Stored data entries
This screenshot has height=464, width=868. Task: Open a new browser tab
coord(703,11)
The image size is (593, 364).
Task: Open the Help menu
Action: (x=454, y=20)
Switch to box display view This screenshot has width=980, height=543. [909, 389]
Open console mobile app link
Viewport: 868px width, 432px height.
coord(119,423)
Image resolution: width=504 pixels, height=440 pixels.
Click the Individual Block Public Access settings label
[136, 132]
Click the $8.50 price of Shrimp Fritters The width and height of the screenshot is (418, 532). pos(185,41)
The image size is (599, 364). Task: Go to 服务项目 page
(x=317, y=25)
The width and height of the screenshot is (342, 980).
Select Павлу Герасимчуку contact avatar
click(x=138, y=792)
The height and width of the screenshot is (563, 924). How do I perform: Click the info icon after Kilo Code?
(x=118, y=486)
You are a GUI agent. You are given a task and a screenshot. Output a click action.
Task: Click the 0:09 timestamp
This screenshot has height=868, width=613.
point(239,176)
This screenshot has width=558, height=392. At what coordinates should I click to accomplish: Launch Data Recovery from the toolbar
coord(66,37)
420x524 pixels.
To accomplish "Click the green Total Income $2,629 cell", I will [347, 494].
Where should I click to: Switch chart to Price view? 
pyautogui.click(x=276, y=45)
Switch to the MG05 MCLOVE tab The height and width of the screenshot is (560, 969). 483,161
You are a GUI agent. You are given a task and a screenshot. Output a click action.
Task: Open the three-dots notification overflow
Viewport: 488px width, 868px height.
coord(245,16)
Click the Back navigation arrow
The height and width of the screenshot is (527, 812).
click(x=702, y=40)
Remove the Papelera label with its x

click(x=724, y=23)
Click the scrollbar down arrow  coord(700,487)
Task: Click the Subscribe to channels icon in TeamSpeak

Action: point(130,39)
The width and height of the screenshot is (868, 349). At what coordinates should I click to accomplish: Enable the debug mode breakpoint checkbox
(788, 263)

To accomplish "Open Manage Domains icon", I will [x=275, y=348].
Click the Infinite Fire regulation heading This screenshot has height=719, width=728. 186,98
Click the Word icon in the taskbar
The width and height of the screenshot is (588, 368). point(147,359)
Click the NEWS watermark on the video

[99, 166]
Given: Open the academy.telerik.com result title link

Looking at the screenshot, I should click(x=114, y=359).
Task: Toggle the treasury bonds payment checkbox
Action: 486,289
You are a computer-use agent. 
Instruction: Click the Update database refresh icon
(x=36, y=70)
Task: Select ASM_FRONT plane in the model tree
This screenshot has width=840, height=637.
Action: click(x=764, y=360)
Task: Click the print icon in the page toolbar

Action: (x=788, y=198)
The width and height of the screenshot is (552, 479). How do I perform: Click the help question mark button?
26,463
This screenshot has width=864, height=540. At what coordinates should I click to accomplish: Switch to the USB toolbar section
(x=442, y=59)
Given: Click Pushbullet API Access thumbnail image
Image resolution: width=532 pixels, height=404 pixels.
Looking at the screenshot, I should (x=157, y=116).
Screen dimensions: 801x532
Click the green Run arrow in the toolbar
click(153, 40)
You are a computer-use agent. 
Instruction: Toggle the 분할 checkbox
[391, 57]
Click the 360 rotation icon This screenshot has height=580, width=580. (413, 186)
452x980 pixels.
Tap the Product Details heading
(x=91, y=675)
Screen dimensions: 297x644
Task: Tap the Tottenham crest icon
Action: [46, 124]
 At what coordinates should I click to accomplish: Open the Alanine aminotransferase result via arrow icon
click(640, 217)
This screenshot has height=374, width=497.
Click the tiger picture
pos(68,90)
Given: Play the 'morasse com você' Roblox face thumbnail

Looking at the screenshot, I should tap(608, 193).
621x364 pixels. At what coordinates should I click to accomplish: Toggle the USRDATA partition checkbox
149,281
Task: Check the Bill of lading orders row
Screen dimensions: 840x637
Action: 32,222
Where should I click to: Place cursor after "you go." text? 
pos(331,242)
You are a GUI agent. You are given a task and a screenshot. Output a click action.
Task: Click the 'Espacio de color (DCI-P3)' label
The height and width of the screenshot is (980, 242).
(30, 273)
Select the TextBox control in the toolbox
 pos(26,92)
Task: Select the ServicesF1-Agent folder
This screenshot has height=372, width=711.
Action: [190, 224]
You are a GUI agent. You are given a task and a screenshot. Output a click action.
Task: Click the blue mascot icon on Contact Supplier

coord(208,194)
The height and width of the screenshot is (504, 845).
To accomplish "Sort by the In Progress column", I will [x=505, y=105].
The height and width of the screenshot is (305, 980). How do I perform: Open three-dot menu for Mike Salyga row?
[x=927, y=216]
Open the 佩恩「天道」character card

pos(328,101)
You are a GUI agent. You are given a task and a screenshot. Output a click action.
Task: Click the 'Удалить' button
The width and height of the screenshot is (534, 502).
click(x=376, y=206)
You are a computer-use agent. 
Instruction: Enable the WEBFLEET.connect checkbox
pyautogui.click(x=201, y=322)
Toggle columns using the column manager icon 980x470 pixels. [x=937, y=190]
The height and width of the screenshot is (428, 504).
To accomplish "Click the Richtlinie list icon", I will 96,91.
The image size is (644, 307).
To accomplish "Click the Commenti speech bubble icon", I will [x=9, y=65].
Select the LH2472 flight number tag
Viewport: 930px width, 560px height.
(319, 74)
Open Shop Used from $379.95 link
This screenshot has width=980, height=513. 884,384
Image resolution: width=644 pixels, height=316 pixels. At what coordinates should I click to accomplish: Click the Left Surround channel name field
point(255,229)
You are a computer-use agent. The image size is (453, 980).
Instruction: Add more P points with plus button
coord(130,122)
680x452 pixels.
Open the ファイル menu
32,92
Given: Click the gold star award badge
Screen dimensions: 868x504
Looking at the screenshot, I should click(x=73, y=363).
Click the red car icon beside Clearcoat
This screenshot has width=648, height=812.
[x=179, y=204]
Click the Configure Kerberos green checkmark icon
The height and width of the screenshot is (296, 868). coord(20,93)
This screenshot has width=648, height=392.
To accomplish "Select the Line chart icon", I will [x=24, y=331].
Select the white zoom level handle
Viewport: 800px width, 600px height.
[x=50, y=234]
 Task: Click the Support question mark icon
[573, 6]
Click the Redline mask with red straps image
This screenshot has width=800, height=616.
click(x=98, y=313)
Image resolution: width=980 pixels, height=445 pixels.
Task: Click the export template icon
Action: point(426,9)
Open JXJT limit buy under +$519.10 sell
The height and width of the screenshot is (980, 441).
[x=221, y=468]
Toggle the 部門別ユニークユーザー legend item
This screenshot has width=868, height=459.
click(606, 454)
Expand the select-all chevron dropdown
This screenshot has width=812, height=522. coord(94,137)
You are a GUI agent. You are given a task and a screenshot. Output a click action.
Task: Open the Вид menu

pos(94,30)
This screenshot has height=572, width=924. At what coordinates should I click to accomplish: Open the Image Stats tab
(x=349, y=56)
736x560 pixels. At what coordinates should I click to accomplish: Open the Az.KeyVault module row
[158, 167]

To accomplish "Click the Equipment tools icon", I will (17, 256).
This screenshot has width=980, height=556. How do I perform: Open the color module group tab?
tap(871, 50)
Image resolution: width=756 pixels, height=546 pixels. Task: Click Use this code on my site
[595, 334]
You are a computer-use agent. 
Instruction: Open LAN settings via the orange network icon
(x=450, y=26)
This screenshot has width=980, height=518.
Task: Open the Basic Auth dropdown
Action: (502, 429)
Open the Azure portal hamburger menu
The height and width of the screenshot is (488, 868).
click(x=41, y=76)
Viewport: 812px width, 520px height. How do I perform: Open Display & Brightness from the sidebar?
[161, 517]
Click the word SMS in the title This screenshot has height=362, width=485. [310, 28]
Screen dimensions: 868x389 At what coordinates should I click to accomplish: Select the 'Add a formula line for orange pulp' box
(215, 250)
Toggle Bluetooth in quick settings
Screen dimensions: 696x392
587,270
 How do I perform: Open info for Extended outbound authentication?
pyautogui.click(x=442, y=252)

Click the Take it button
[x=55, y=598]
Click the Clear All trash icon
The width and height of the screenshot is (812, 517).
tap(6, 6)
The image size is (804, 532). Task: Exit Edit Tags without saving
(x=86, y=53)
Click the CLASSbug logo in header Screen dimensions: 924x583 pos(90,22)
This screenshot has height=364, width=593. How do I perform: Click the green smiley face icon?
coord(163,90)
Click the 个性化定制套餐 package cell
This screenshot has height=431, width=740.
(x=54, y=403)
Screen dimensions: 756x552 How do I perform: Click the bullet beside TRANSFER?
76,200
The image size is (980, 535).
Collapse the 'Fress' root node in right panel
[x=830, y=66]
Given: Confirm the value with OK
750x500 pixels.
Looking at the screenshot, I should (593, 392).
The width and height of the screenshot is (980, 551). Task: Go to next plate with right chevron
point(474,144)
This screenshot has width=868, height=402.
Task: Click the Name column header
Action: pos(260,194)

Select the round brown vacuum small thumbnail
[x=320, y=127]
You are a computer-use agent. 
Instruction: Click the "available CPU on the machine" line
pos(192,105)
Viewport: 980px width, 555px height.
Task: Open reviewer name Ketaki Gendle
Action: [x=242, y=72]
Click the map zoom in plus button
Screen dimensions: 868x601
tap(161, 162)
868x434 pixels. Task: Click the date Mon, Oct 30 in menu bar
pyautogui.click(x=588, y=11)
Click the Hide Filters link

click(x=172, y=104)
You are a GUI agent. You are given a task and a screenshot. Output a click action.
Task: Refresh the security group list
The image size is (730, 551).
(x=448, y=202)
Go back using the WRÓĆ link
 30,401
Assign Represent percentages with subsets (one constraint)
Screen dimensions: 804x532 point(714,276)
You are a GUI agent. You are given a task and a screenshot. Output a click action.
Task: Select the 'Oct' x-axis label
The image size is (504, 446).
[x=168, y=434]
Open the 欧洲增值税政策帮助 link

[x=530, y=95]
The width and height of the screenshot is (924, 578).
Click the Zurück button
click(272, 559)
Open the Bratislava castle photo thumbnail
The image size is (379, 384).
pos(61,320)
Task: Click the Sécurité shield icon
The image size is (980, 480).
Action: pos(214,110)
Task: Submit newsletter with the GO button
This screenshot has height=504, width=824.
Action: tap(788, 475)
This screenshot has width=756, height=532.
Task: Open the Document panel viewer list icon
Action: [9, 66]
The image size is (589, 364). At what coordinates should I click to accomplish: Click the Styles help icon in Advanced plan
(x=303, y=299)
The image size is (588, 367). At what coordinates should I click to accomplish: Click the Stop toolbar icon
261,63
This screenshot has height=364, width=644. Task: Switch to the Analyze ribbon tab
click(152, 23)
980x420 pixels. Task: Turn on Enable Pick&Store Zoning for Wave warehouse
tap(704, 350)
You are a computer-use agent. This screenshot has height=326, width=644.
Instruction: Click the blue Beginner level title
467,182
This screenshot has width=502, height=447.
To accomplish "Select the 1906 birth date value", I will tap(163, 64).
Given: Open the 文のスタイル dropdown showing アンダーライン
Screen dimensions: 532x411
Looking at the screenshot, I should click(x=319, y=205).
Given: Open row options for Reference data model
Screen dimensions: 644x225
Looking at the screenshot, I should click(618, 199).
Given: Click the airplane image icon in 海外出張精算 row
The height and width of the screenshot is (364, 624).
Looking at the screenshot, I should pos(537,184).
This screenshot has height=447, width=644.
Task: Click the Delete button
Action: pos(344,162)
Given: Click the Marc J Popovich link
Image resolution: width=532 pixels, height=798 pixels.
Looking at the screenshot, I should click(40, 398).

Your goal:
In the lines above, locate the string "value". Copy every line where it occurs.

Result of this task:
Given: Confirm the value with OK
To accomplish "Select the 1906 birth date value", I will tap(163, 64).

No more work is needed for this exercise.